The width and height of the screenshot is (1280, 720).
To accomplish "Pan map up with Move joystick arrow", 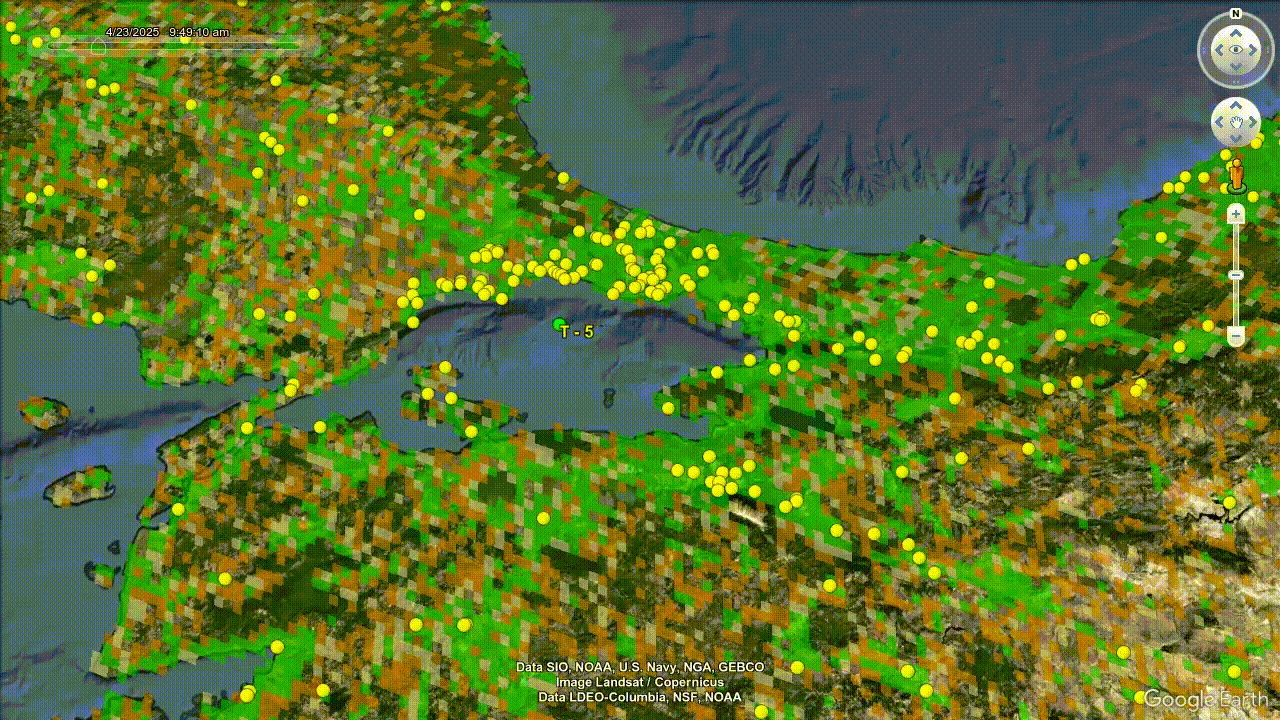I will [x=1236, y=104].
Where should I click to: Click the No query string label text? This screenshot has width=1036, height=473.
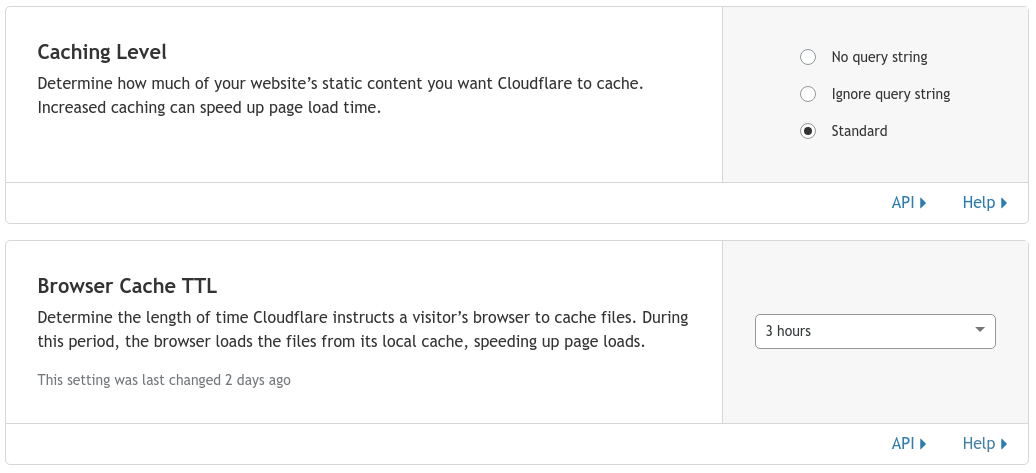click(879, 57)
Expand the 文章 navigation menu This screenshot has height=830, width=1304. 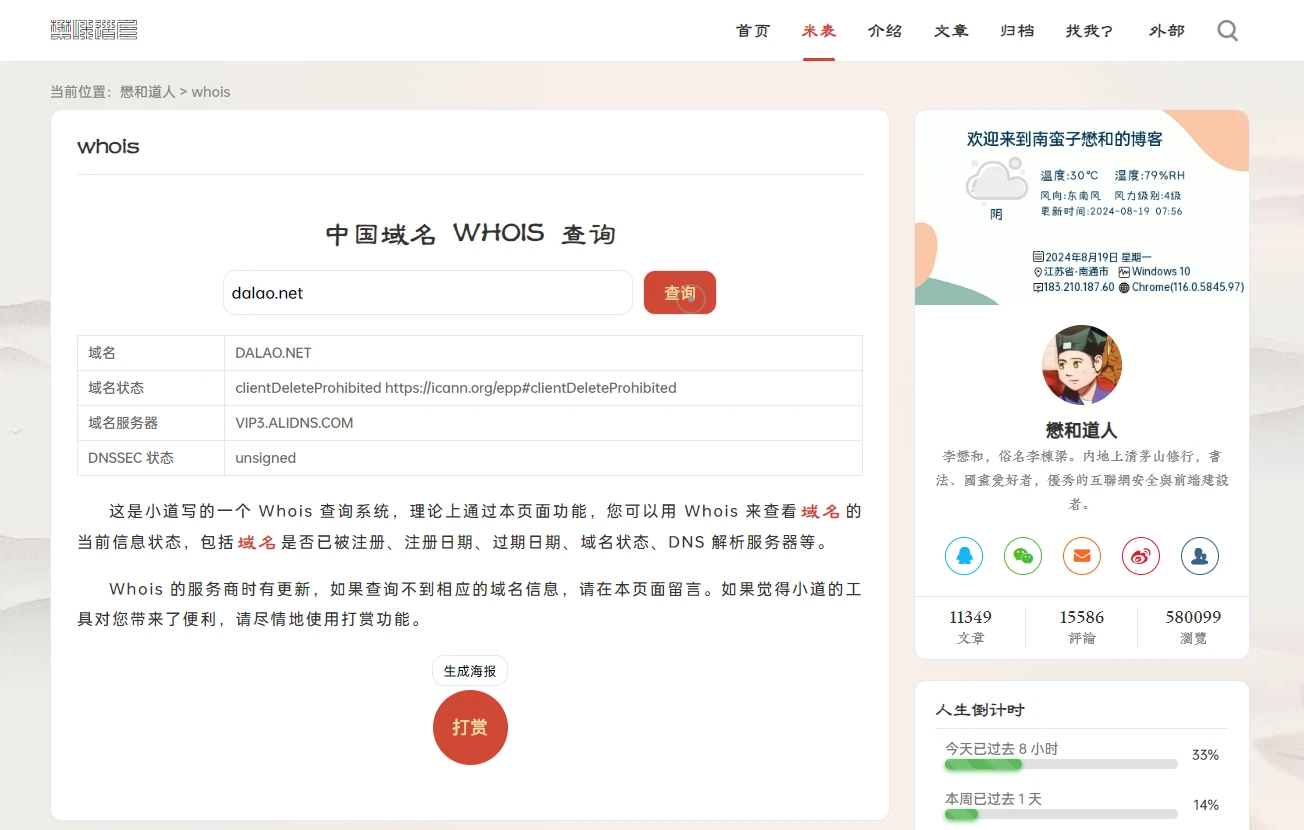(x=951, y=31)
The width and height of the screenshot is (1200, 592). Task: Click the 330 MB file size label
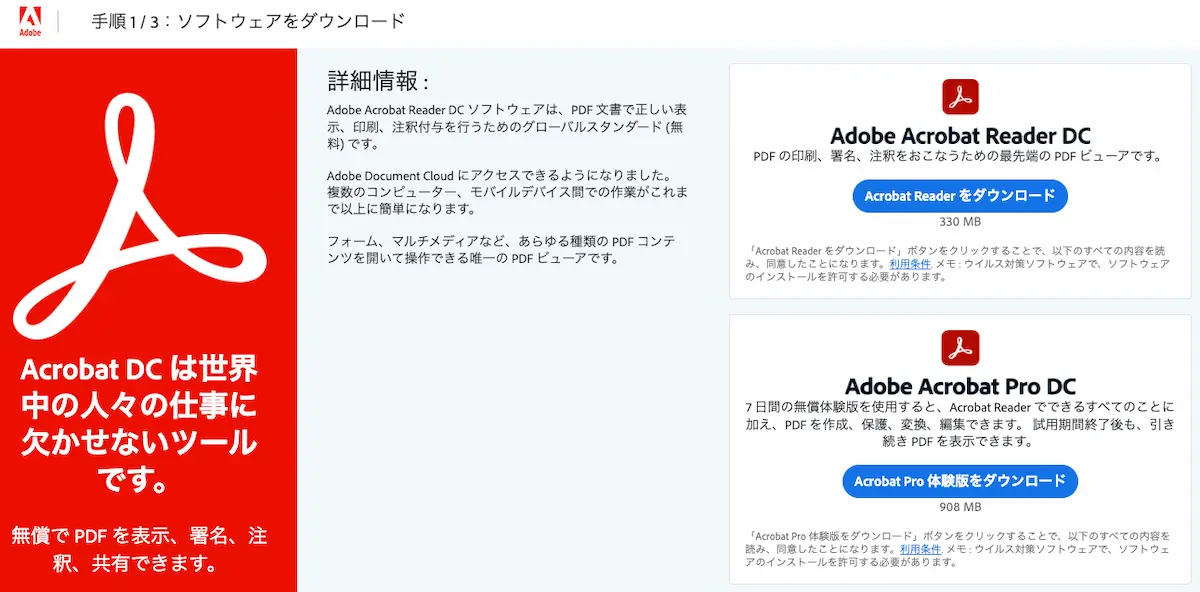point(960,222)
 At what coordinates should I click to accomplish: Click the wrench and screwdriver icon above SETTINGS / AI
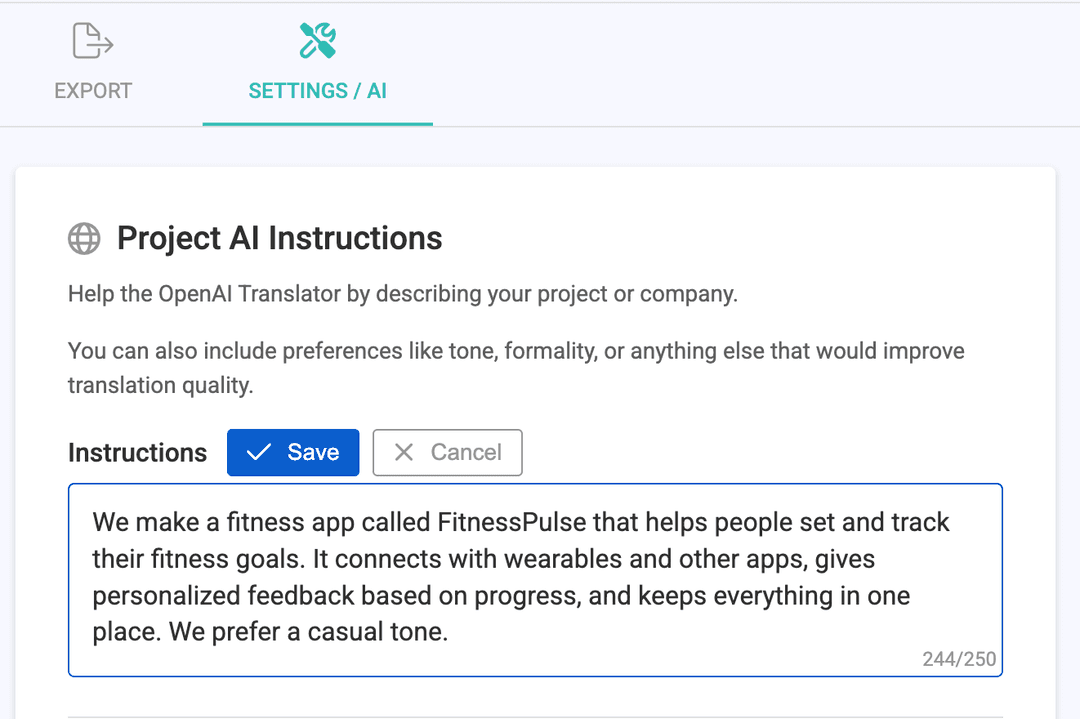point(316,40)
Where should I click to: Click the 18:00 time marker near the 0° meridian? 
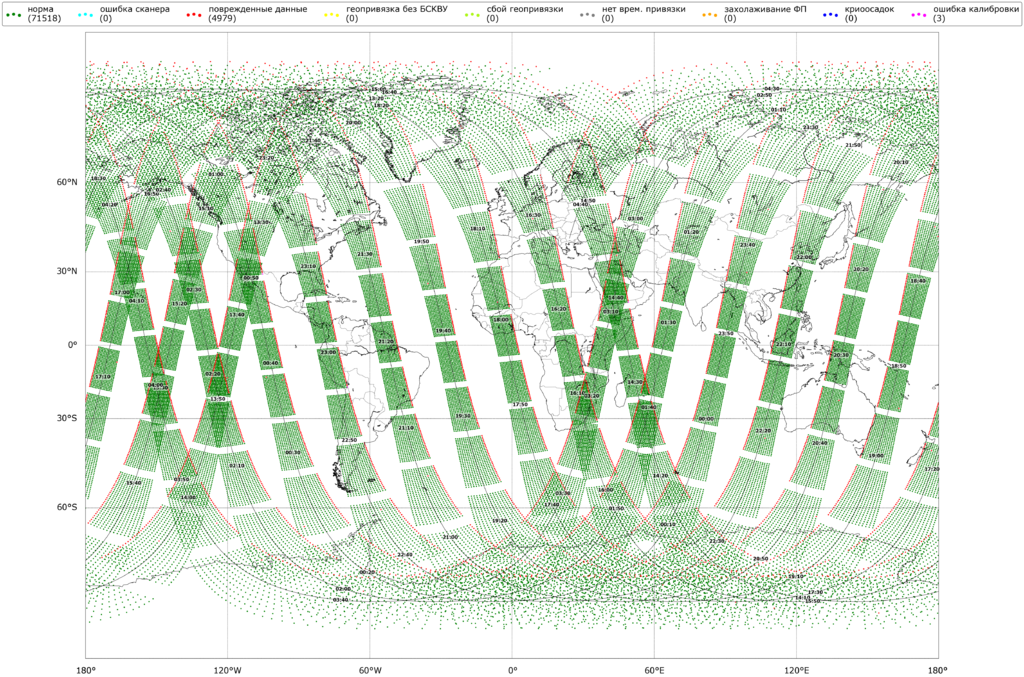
-.-.-
→ Task brief: Set the pictures aside and restate word for word only the lines from the line containing "The width and height of the screenshot is (1200, 592)." through the end of the entries above, both included.

→ Your response:
The width and height of the screenshot is (1200, 592). Task: Click the 330 MB file size label
point(960,222)
 At what coordinates should I click to accomplish: Click the wrench and screwdriver icon above SETTINGS / AI
point(316,40)
Where should I click to: Click the 18:00 time marker near the 0° meridian? 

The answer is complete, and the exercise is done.